Kemenkes: Pasien COVID-19 Ditanggung Pemerintah, Tak Dibenarkan RS Minta Uang

Kemenkes: Pasien COVID-19 Ditanggung Pemerintah, Tak Dibenarkan RS Minta Uang

Kemenkes: Pasien COVID-19 Ditanggung Pemerintah, Tak Dibenarkan RS Minta Uang



Kemenkes RI menegaskan biaya pengobatan dan perawatan pasien COVID-19 di RS rujukan ditanggung seluruhnya oleh pemerintah. Hal ini sesuai dengan UU Nomor 4 Tahun 1984 tentang Wabah Penyakit Menular.  


"Pembiayaan untuk COVID-19 ini sebenarnya bukan ditanggungkan pada BPJS, BPJS itu cuma membantu Kemenkes untuk melakukan verifikasi klaim, nah, yang membayar [tetap] pemerintah, yakni Kemenkes, yang kebetulan anggarannya itu diturunkan oleh Kemenkeu," ujar Dirjen Pelayanan Kesehatan Kemenkes, Abdul Kadir, dalam talkshow virtual, Rabu (27/1).


Kadir pun mengingatkan rumah sakit untuk tidak menagih biaya ke pasien. Namun, Kadir menyebut, penarikan biaya pasien COVID-19 biasanya dilakukan lantaran pasien menginginkan fasilitas lebih.


Sejauh ini, pemerintah hanya membayar pengobatan pasien COVID-19 di RS yang ditunjuk pemerintah dan RS swasta yang menjadi rujukan pasien COVID-19. Pemerintah tidak menanggung pengobatan mandiri RS swasta yang non-rujukan.  


"Diharapkan kalau pembiayaan kesehatan untuk COVID-19 ini semua ditanggung dan tidak dibenarkan ada masyarakat yang membayar, atau juga tidak dibenarkan ada RS yang menarik uang dari pasien," kata Kadir.  

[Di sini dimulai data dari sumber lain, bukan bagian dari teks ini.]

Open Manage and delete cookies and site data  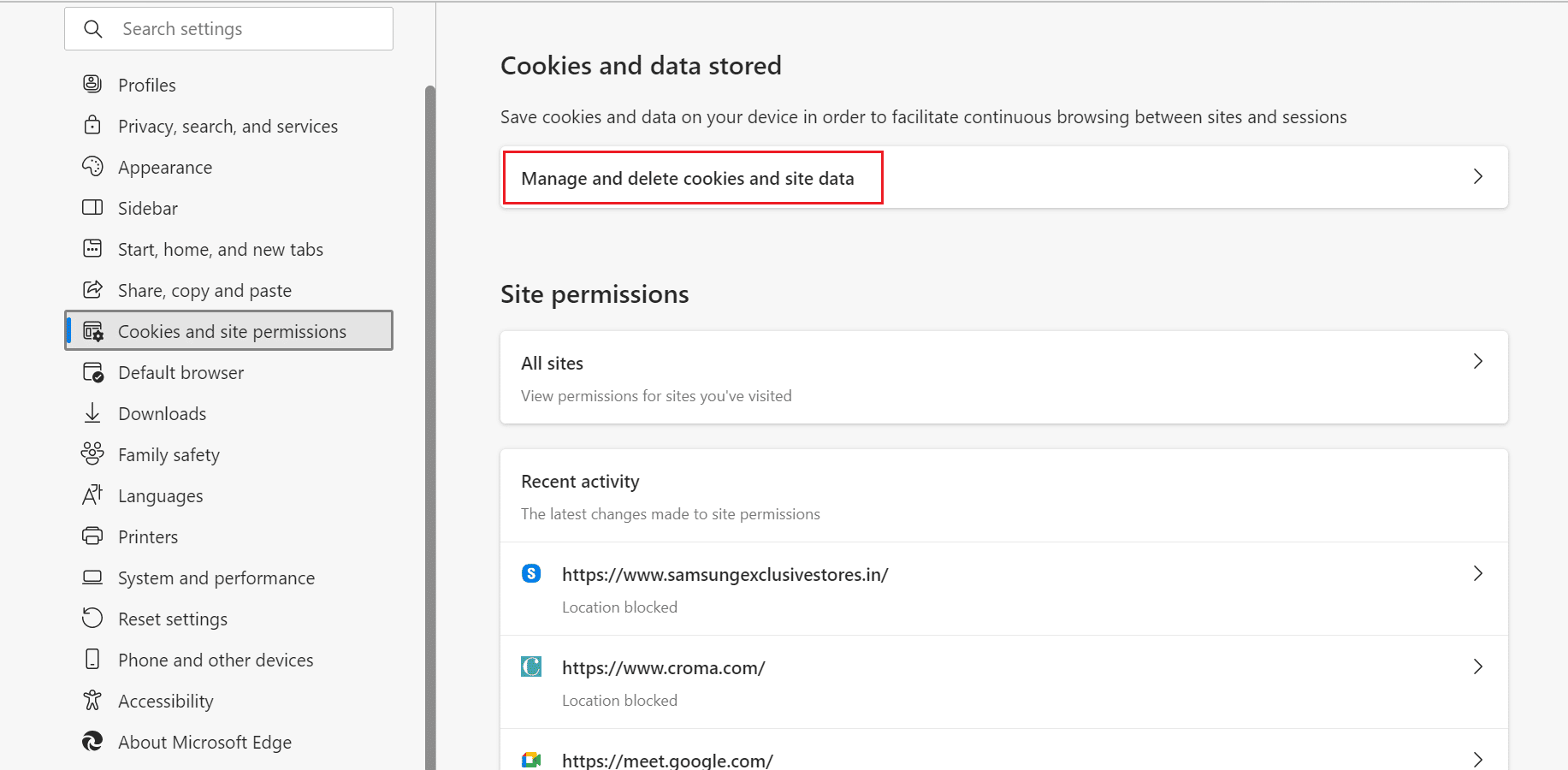pyautogui.click(x=688, y=178)
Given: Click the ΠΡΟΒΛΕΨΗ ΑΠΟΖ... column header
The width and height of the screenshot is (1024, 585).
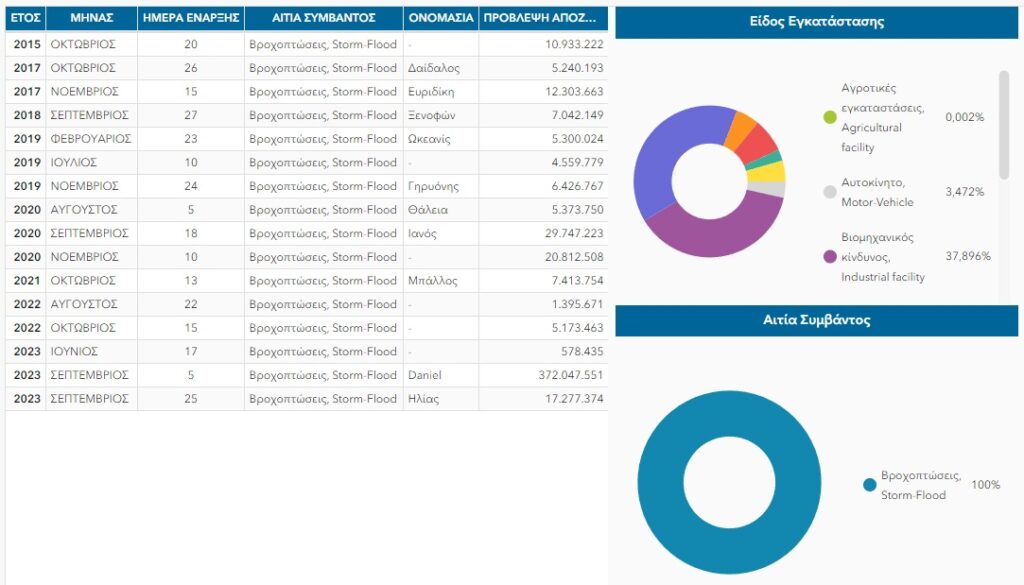Looking at the screenshot, I should click(542, 18).
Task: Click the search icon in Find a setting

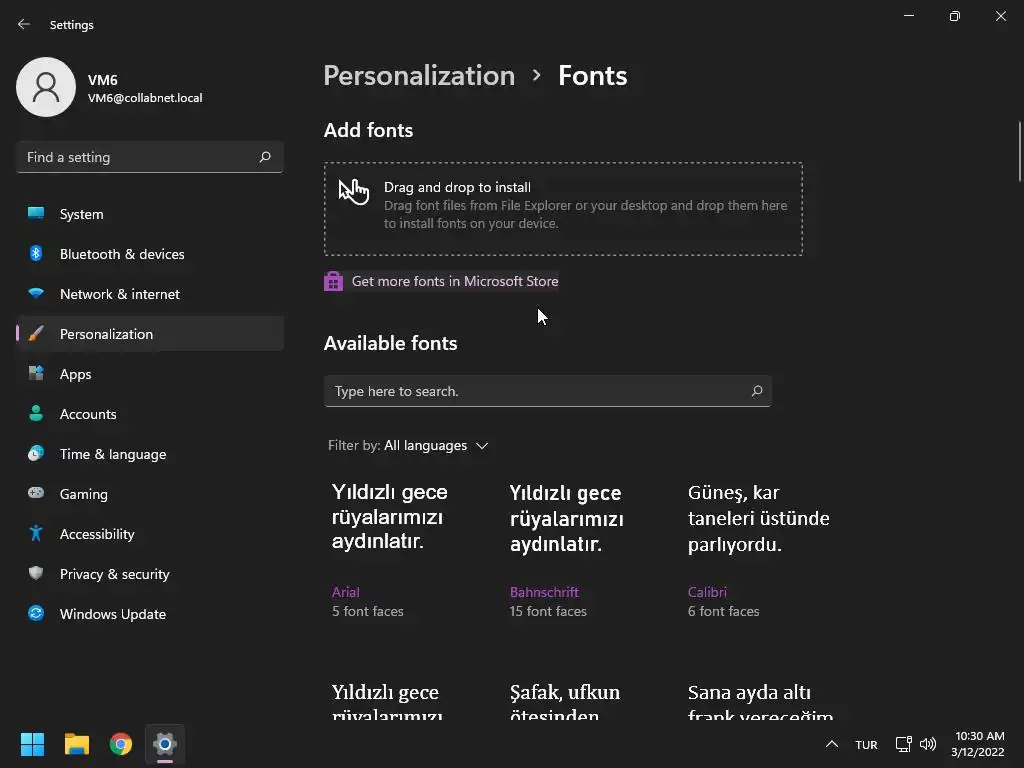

"Kemungkinan [ditarik biaya] karena beberapa pertimbangan oleh keluarga pasien yang sebetulnya itu ditanggung [pemerintah], tapi oleh karena keluarga pasien itu sendiri ingin dapat layanan lebih, sehingga dia [minta] naik kelas, misalnya, dari kelas yang ditetapkan pemerintah, kemudian dia minta naik kelas 1 atau VIP.  


Tentunya ada selisih, selisih ini kadang-kadang dimintakan kepada pasien, ini karena kenaikan kelas, pemerintah tidak [bisa] ke [kelas] seperti itu." pungkasnya.